«И о а н н (вынув монету). Бери, холоп, и славь
царя и великого князя Ивана Васильевича!..
Ш п а к. Извиняюсь, что это вы всё — холоп да холоп!
Какой я вам холоп? Что это за слово такое?
З и н а и д а. Он пошутил!
Ш п а к. За такие шутки в народный суд влететь можно.
Да не нужна мне ваша монетка, она ненастоящая.

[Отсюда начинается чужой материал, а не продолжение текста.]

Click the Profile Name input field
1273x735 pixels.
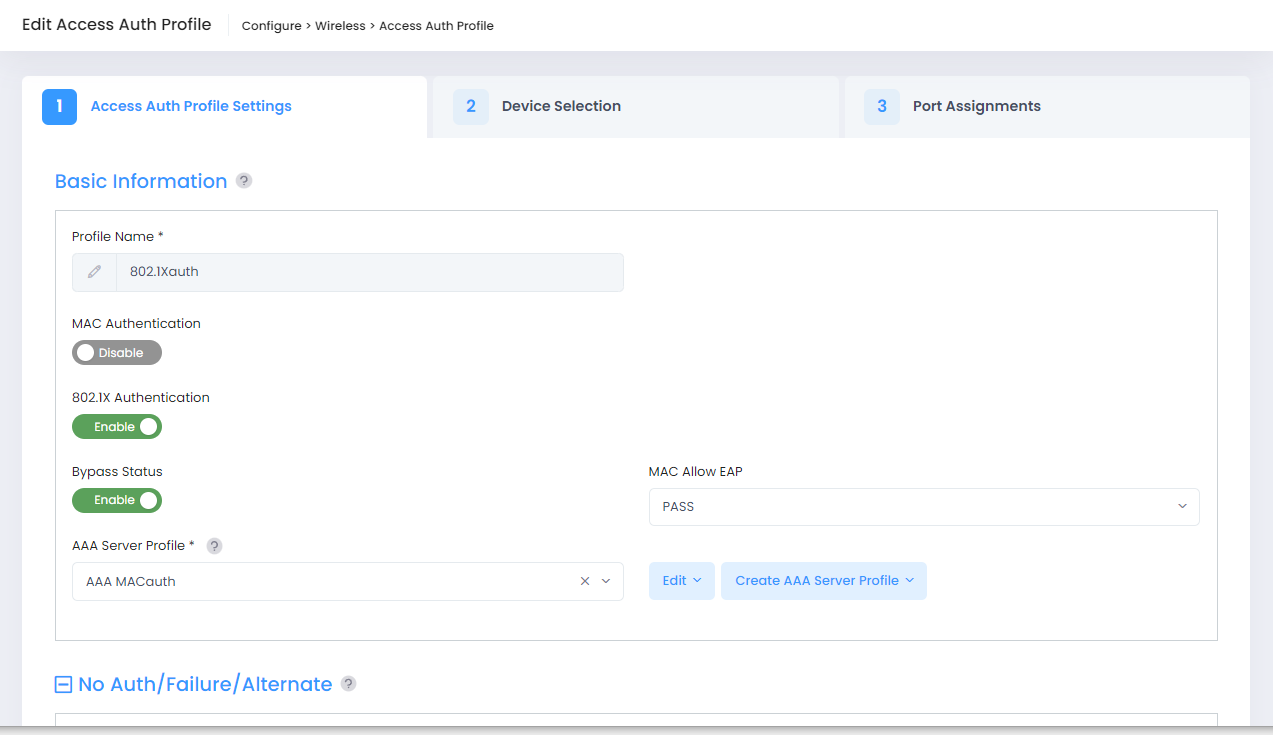coord(368,272)
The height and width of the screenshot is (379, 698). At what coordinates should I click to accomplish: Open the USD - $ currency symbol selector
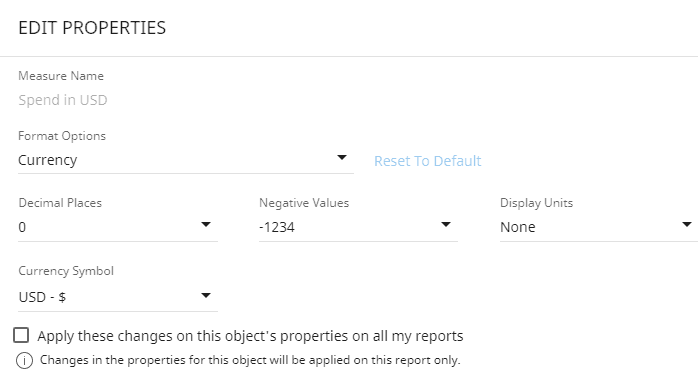(118, 297)
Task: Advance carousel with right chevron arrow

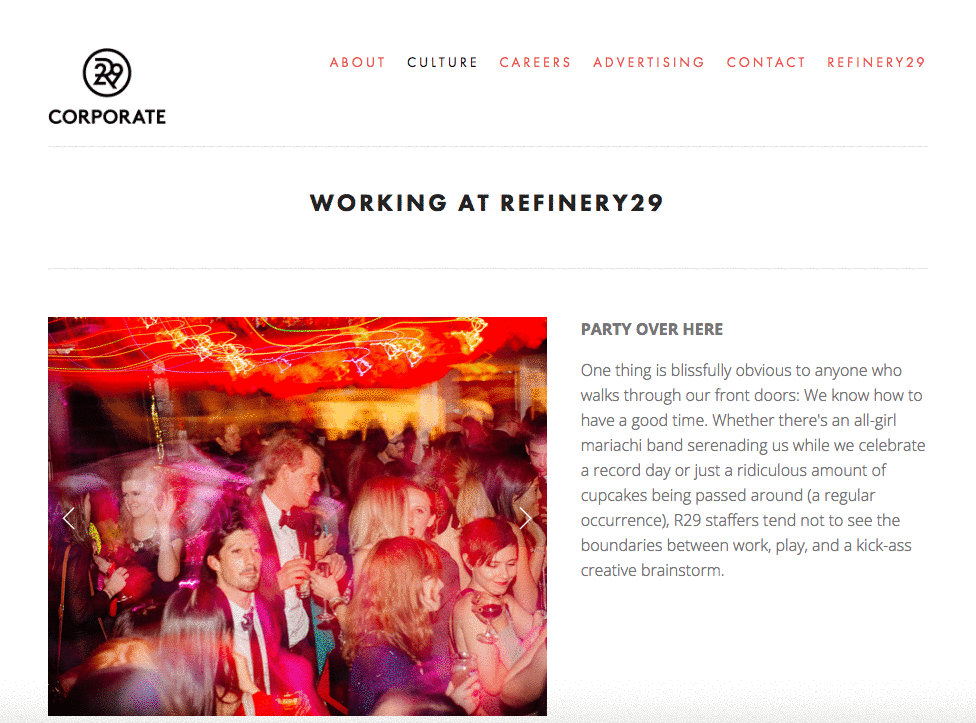Action: 526,518
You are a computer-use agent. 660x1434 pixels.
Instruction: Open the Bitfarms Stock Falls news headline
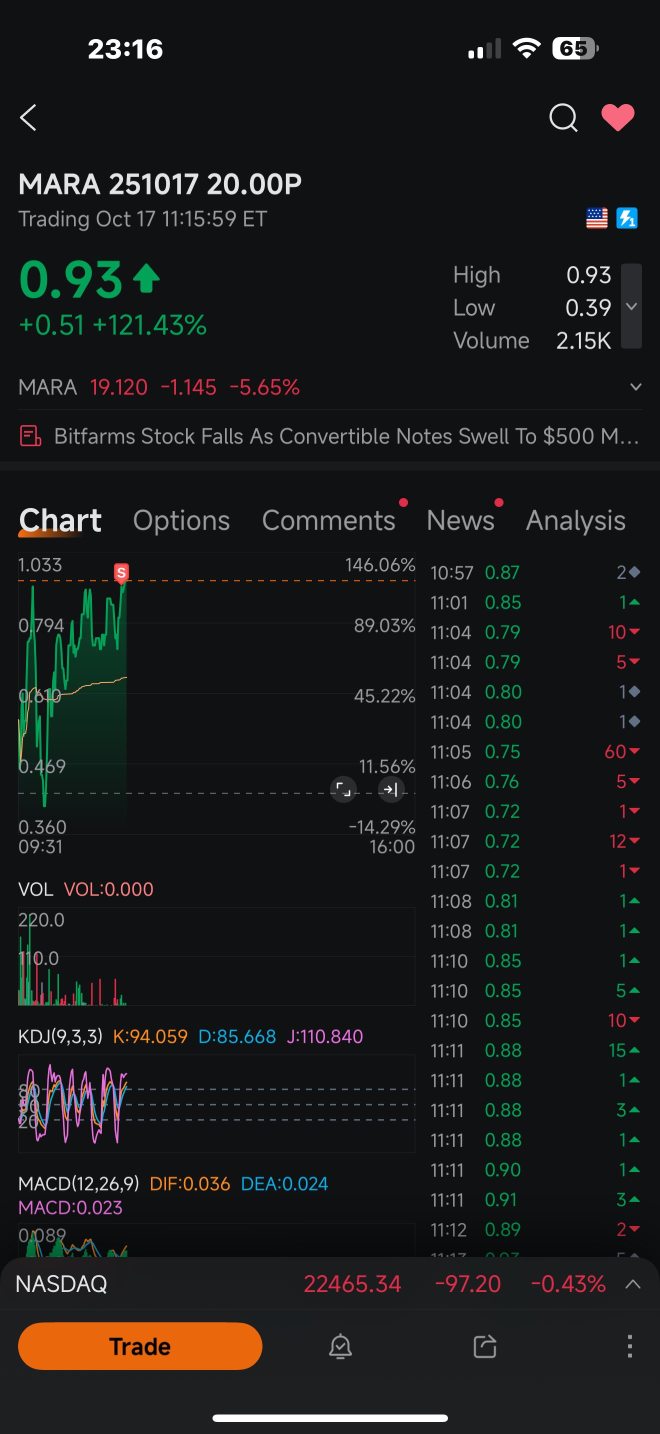[x=330, y=436]
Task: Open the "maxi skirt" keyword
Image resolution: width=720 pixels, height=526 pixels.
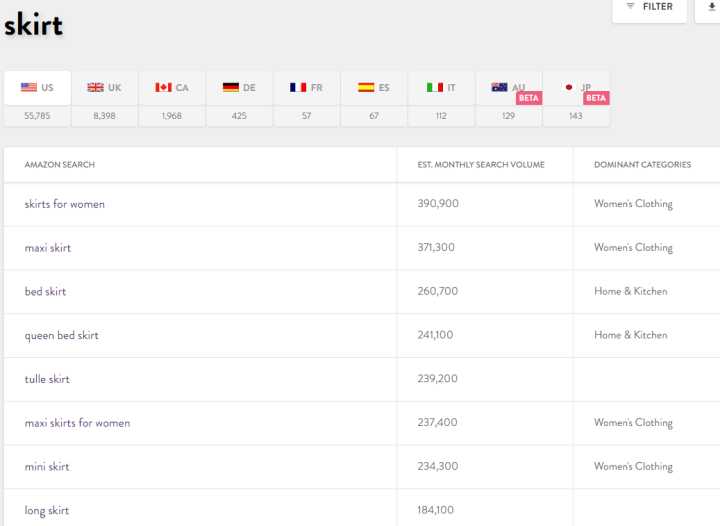Action: (48, 248)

И о а н н. Ты что же, лукавый смерд,
от царского подарка отказываешься?
З и н а и д а. Это он из роли, из роли…
Ш п а к. Эта роль ругательная,
и я прошу ее ко мне не применять».
(М. Булгаков «Иван Васильевич»)
Хочется кому-то или нет, но бранные слова являются неотъемлемой частью нашего языка и жизни. Вряд ли найдется человек, который хотя бы раз в своей жизни не ввернул крепкое словцо. Конечно, ругательства — это палка о двух концах. Ими можно оскорбить и рассмешить, спровоцировать конфликт и, напротив, получить психологическую разрядку. Но у бранных словечек есть и третье — этимологическое — дно, о котором многие не подозревают. Удивительно, что многие ныне употребляемые ругательства произошли от слов, которые изначально имели совершенно невинные значения. В этой статье попытаемся, насколько это возможно, проследить историю некоторых бранных слов — преимущественно тех, которые прочно вошли в литературный язык и, оставаясь ругательствами, не относятся к сфере нецензурной брани.
Правда, за последние двадцать лет безцензурной «вольницы» матерщина в сфере литературы, музыки и кино стала настолько привычной, что, если так пойдет и дальше, даже самые грубые выражения могут легализоваться. Это не радует по двум причинам. Неограниченно вводя мат в общеупотребительный культурный обиход, мы, во-первых, обедняем, засоряем и унижаем литературный язык, но и оказываем медвежью услугу самой матерщине.
Полностью выводя нецензурную брань из сферы табу, мы лишаем ее экспрессивной силы, а соответственно – и смысла.